• _What the task asks_:
A line below contains "nice.to.see.you@budgethotel.guide (115, 2557)", and a later one contains "Reiseveranstalter (86, 1329)". Repeat both, with every line between them, exactly.

Stored items
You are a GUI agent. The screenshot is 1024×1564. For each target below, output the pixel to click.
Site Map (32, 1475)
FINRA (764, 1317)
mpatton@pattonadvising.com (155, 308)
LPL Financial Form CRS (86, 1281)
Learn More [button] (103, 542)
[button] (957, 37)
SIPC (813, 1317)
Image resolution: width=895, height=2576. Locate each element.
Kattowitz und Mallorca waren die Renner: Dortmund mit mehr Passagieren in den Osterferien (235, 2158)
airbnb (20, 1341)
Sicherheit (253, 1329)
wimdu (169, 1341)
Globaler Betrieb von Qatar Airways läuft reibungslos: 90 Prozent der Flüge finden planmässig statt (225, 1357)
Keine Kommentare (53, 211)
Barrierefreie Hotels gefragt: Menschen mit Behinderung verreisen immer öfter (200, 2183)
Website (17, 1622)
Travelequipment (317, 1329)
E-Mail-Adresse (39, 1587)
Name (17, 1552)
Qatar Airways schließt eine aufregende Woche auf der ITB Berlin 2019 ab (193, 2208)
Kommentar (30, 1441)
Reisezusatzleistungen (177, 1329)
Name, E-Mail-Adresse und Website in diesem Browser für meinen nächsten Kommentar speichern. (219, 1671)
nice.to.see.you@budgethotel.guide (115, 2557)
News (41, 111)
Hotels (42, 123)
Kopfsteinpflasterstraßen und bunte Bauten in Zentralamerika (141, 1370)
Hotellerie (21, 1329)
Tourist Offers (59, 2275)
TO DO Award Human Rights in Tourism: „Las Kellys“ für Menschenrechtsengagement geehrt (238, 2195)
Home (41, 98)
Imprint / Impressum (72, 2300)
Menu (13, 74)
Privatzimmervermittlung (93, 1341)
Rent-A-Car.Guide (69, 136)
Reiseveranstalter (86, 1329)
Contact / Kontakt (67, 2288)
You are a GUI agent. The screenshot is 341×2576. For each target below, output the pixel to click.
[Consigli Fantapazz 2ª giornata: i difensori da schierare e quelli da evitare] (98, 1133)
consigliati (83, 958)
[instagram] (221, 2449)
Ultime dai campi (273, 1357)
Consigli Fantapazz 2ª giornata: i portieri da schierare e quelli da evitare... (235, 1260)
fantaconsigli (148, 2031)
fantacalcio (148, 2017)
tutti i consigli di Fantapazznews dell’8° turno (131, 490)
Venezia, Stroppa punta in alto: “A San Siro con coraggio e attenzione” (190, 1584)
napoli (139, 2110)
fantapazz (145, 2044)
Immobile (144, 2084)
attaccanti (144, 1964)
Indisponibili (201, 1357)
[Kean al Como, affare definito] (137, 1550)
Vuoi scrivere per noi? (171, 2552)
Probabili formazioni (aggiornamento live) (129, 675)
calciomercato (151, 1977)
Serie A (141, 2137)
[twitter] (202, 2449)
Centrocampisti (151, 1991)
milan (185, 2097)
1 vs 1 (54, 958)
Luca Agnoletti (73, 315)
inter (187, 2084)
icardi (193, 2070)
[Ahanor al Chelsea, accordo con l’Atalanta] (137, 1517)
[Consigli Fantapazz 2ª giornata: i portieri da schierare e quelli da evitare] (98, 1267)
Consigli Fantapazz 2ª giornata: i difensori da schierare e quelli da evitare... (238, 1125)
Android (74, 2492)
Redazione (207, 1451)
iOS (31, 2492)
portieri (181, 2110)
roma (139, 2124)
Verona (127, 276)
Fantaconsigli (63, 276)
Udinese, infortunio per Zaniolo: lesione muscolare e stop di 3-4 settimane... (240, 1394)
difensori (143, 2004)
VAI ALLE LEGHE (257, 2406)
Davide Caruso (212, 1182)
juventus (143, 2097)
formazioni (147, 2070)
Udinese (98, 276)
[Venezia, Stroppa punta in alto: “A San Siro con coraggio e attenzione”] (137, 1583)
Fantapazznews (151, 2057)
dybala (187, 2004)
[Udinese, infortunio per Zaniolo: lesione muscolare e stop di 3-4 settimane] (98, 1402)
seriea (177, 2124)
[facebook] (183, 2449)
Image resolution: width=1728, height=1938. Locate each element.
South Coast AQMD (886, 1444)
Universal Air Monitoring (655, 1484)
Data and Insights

• _Problem solution_:
nice.to.see.you@budgethotel.guide (115, 2557)
News (41, 111)
Hotels (42, 123)
Kopfsteinpflasterstraßen und bunte Bauten in Zentralamerika (141, 1370)
Hotellerie (21, 1329)
Tourist Offers (59, 2275)
TO DO Award Human Rights in Tourism: „Las Kellys“ für Menschenrechtsengagement geehrt (238, 2195)
Home (41, 98)
Imprint / Impressum (72, 2300)
Menu (13, 74)
Privatzimmervermittlung (93, 1341)
Rent-A-Car.Guide (69, 136)
Reiseveranstalter (86, 1329)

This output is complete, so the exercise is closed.